======== Provided passage
Andy Griffith's first television appearance was basically the template for Gomer Pyle

Before the play, before the movie, "No Time for Sergeants" first aired in 1955.

Image: The Everett Collection

It's a shame that early television shows had such banal names. The medium was still so new in the 1950s, series carried perfunctory titles, as if networks could never envision a world with more than three options at any given time. General Electric Theater, Goodyear Television Playhouse, Colgate Variety Hour — that was just a Sunday night in 1955. 

In hindsight, such corporate-sponsored titles are regrettable because they fail to capture the wonderful art within them. (Of course, the greater tragedy is that so many of these shows are now lost to us forever.) These anthology shows might hold a greater standing in television history had their names stirred the imagination like The Twilight Zone.

Speaking of which, let's take The United States Steel Hour for example. Today, that sounds like a documentary series about smelting. But for a decade, that genre-hopping anthology series gathered true legends. Rod Serling wrote three tales for the show, including his first truly provocative teleplay, "Noon on Doomsday," a sociologically reflective suspense story written in the wake of the murder of Emmett Till. Essentially, it was the first Twilight Zone episode.

The United States Steel Hour presented every genre imaginable. There were musical adaptations of The Adventures of Tom Sawyer and The Adventures of Huckleberry Finn. A-list actors like Katharine Hepburn, Ingrid Bergman and Gene Kelly appeared in prestige dramas by literary luminaries like Shakespeare, Oscar Wilde and Tennessee Williams.

US Steel could deliver the laughs, too. Which brings us to "No Time for Sergeants," the television debut of Andy Griffith. The episode aired March 15, 1955, and has a rather unique distinction. The hour-long television comedy was based on a novel. Months later, it was turned into a Broadway play, which led to a movie adaptation, which later became a television series. From book to TV to stage to film, and back to TV.
================
======== The data
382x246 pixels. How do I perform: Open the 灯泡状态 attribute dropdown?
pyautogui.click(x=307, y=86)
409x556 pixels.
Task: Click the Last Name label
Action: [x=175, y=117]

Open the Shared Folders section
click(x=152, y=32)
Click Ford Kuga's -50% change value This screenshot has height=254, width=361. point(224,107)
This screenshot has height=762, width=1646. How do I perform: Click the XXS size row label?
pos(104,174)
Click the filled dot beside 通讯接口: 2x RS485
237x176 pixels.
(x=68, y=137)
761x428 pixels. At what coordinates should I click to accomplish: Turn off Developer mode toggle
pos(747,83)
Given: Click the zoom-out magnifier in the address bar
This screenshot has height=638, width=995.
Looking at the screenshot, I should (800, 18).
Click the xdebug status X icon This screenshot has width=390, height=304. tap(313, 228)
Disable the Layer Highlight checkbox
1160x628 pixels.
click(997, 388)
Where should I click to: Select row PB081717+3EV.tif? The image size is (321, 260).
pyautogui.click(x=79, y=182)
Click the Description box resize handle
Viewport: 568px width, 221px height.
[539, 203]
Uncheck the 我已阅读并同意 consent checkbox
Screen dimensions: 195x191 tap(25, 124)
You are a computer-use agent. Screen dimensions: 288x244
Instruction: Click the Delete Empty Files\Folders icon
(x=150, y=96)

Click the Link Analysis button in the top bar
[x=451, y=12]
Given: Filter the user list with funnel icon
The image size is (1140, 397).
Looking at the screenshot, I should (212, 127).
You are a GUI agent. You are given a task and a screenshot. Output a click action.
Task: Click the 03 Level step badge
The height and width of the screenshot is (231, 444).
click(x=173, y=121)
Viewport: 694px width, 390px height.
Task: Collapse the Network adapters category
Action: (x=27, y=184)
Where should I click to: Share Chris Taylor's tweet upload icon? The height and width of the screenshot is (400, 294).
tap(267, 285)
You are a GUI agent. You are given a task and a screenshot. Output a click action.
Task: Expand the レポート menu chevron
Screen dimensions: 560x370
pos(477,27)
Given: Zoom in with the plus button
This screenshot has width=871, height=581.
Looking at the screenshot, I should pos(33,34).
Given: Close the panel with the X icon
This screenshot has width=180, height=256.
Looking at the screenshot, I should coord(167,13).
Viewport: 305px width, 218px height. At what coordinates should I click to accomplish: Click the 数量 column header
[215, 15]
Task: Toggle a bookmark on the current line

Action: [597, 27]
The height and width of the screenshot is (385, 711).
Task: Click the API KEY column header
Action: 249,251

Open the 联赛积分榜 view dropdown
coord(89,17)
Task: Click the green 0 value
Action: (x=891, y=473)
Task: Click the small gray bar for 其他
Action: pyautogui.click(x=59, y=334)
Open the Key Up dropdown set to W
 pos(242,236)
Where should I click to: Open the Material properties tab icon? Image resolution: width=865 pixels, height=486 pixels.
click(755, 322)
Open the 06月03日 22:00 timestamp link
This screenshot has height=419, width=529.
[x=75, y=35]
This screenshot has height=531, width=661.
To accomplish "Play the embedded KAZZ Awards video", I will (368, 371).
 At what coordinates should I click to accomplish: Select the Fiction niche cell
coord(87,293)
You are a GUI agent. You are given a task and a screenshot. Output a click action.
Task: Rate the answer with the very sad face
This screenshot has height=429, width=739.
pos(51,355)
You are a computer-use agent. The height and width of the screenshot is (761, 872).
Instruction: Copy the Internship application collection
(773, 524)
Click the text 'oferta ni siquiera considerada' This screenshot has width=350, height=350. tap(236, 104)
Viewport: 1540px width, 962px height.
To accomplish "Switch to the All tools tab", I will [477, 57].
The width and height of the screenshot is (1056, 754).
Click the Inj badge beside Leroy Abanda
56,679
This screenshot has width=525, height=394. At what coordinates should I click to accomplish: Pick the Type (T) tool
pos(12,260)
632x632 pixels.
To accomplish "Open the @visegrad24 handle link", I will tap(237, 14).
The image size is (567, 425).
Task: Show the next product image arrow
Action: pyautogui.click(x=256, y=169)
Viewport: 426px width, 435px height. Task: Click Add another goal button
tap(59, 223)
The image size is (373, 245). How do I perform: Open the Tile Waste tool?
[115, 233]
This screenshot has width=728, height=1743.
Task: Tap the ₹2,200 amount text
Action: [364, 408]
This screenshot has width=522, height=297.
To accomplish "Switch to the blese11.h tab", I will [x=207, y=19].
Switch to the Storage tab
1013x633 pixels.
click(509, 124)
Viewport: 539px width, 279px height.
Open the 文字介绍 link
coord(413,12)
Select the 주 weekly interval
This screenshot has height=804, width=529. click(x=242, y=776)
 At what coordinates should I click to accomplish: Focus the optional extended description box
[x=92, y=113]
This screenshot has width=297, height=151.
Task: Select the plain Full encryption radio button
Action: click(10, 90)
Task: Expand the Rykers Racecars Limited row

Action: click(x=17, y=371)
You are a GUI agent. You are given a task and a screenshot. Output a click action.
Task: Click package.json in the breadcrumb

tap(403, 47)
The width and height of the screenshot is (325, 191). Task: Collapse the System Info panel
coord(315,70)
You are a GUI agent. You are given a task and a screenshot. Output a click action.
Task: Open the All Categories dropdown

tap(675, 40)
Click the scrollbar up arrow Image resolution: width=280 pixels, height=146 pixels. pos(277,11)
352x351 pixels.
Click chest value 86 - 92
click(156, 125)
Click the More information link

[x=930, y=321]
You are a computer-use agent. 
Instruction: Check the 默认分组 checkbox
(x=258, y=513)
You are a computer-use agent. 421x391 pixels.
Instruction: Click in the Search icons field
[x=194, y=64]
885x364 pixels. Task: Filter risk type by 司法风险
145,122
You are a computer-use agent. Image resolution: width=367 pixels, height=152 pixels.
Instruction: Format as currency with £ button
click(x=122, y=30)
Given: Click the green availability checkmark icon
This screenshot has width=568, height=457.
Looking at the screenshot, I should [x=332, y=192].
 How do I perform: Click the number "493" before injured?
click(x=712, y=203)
================
▶ _Exercises to complete_:
1. Summarize the article on Andy Griffith's first television appearance in two sentences.
2. Render this sentence from the article on Andy Griffith's first television appearance in Spanish: "The episode aired March 15, 1955, and has a rather unique distinction."
3. Extend the article on Andy Griffith's first television appearance, picking up after its final sentence.
The records were drawn from a separate source.

▶ _Answers to the exercise_:
1. Early 1950s television anthology shows carried banal, corporate-sponsored titles that fail to capture the art within them. One example is The United States Steel Hour, a genre-hopping series that gathered legends such as Rod Serling, and its "No Time for Sergeants," aired March 15, 1955, was Andy Griffith's television debut and was based on a novel later turned into a Broadway play, a movie and a television series.

2. El episodio se emitió el 15 de marzo de 1955 y tiene una distinción bastante singular.

3.
The fresh-faced Griffith, seen above in his live United States Steel Hour performance, had some name recognition at the time, thanks to his folksy comedy monologue "What It Was, Was Football," a spoken-word record that climbed to No. 9 on the charts in 1954. Griffith would go on to star in the No Time for Sergeants stage production and the movie, which cast him alongside Don Knotts.

That chemistry and friendship would lead to The Andy Griffith Show, but No Time for Sergeants would inspire Mayberry in more than one way. In the United States Steel episode, Broadway production and film, Griffith took the lead role, Will Stockdale, a country bumpkin drafted into the Army. 

The United States Steel version differed from the more-familiar film version in several ways. Theatrical in the manner that early television so often was, the 1955 "No Time for Sergeants" opened with Griffith addressing the audience, giving a Southern-fried monologue not too far flung from his "Football." In addition to his narrations, he also performed a little music.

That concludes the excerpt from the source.